__Data shown__
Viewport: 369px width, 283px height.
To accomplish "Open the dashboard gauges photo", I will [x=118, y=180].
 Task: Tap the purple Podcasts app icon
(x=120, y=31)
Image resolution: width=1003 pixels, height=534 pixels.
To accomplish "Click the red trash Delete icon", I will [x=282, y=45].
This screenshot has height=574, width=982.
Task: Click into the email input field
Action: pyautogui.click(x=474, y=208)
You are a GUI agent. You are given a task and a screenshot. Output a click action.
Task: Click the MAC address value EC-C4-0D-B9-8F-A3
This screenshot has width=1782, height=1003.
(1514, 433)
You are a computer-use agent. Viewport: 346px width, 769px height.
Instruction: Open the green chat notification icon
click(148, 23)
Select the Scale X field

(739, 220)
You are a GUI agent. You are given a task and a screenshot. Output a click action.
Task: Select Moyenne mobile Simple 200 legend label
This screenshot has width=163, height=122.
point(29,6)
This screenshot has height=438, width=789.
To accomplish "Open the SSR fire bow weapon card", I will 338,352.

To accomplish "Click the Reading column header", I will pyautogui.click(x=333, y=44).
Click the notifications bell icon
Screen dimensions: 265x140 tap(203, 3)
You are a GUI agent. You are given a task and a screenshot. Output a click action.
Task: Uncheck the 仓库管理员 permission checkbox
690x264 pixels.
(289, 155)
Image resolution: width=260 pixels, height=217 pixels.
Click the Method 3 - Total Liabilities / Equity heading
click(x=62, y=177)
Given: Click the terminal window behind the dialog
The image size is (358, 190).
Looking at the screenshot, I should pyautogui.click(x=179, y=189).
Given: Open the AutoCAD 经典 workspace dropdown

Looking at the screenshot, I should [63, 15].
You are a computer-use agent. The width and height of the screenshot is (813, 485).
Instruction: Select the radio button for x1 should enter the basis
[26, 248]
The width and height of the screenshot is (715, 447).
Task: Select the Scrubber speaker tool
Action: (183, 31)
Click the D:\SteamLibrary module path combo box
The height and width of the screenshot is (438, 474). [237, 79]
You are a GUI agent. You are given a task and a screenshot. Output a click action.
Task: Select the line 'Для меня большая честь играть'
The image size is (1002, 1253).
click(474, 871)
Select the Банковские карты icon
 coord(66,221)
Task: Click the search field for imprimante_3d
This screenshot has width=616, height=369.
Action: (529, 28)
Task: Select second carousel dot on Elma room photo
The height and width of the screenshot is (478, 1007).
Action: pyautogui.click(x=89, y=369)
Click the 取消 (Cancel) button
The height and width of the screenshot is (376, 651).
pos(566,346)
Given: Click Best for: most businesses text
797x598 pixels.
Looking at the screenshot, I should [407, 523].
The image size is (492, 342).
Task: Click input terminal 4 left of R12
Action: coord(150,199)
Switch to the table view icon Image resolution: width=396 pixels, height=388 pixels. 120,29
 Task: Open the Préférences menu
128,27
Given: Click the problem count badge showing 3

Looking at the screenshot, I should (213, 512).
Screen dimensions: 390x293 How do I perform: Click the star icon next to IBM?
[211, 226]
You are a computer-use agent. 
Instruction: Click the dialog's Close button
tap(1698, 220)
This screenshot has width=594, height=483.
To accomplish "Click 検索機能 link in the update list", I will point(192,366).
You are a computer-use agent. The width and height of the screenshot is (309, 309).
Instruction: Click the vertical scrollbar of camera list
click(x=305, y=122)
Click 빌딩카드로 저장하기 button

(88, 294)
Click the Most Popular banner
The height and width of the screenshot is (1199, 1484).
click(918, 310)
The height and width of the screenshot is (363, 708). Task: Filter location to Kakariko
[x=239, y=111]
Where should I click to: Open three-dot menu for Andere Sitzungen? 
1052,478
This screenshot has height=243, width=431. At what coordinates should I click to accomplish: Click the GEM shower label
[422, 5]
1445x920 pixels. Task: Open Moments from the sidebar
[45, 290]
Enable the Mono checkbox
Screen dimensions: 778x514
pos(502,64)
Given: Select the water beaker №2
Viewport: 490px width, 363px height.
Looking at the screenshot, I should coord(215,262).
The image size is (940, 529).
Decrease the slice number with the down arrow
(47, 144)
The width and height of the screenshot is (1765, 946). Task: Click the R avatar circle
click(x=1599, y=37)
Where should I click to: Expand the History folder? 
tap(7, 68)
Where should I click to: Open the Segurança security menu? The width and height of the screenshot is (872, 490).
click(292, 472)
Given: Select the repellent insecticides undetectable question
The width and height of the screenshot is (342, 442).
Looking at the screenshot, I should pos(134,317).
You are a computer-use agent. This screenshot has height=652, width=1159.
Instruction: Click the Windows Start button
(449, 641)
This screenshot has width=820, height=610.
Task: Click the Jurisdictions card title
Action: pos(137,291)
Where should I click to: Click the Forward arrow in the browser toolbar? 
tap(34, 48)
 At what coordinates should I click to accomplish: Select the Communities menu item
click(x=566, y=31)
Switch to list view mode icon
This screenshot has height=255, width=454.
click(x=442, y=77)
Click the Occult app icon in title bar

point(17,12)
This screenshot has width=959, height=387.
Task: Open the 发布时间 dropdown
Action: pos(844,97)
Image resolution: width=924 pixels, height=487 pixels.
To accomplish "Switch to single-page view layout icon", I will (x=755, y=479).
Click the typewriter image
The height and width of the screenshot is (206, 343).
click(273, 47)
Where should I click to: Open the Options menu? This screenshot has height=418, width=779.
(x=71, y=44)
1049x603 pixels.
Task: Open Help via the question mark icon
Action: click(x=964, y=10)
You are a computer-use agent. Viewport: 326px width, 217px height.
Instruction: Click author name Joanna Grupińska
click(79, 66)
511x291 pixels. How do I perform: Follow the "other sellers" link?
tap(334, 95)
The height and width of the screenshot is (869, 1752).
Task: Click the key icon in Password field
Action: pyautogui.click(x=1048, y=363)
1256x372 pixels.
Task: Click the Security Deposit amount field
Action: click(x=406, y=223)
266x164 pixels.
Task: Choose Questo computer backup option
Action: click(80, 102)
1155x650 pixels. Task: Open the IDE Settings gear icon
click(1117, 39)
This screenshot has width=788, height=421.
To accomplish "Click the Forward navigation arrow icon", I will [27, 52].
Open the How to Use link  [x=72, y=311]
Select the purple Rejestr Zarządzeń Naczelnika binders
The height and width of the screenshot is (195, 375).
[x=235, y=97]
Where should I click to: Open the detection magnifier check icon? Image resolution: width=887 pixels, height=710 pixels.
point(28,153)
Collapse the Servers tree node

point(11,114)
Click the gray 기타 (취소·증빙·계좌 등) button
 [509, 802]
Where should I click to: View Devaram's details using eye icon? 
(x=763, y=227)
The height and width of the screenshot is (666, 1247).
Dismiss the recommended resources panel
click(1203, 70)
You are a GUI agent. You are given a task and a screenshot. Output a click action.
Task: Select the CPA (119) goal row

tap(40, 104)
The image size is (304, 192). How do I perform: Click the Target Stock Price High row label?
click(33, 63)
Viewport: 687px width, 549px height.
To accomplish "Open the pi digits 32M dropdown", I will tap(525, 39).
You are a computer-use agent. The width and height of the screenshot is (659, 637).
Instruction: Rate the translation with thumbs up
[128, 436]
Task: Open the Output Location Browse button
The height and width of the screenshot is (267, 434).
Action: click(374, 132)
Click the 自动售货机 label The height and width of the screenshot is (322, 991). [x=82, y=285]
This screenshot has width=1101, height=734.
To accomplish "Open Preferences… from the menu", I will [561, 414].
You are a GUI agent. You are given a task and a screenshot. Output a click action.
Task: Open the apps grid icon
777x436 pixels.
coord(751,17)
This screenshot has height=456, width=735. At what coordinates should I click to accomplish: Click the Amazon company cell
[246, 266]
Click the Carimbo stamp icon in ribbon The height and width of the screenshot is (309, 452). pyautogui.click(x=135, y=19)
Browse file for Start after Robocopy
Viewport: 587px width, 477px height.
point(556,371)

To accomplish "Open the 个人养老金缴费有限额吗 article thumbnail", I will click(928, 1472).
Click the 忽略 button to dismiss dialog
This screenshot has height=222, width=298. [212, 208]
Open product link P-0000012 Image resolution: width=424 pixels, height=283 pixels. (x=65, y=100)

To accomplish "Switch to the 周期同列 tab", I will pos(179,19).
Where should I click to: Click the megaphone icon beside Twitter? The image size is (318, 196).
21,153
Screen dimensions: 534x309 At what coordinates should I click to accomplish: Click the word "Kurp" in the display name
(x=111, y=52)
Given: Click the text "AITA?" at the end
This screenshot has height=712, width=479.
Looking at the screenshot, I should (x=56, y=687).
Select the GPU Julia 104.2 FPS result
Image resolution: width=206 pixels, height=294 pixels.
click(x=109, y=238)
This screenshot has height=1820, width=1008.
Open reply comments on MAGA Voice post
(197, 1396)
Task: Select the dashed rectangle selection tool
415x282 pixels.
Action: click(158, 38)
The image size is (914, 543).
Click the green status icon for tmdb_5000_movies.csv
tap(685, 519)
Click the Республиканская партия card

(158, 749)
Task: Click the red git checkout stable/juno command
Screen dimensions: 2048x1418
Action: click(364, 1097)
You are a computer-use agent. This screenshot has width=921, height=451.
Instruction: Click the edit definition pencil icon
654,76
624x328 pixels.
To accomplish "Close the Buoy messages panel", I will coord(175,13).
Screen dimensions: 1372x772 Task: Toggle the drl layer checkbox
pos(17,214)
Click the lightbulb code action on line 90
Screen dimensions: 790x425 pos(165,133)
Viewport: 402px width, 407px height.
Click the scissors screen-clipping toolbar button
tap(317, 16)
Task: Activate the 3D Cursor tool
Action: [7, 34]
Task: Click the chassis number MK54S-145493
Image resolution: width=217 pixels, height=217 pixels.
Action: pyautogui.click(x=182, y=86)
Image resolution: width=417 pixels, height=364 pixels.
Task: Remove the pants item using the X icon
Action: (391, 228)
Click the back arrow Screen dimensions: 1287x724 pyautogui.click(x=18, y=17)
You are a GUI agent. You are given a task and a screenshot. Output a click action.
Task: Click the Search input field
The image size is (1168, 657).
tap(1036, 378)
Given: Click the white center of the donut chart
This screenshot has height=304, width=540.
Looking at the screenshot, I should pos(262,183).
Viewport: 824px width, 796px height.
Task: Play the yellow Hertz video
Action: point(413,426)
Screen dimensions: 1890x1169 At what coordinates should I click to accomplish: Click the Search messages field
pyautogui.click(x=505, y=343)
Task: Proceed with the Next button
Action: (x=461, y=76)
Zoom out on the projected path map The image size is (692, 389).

__Given task__
Copy the rows above word for word, from the line with "Given: Click the terminal" up to and including the line with "pos(566,346)".

__Task output__
Given: Click the terminal window behind the dialog
The image size is (358, 190).
Looking at the screenshot, I should pyautogui.click(x=179, y=189).
Given: Open the AutoCAD 经典 workspace dropdown

Looking at the screenshot, I should [63, 15].
You are a computer-use agent. The width and height of the screenshot is (813, 485).
Instruction: Select the radio button for x1 should enter the basis
[26, 248]
The width and height of the screenshot is (715, 447).
Task: Select the Scrubber speaker tool
Action: (183, 31)
Click the D:\SteamLibrary module path combo box
The height and width of the screenshot is (438, 474). [237, 79]
You are a GUI agent. You are given a task and a screenshot. Output a click action.
Task: Select the line 'Для меня большая честь играть'
The image size is (1002, 1253).
click(474, 871)
Select the Банковские карты icon
 coord(66,221)
Task: Click the search field for imprimante_3d
This screenshot has width=616, height=369.
Action: (529, 28)
Task: Select second carousel dot on Elma room photo
The height and width of the screenshot is (478, 1007).
Action: pyautogui.click(x=89, y=369)
Click the 取消 (Cancel) button
The height and width of the screenshot is (376, 651).
pos(566,346)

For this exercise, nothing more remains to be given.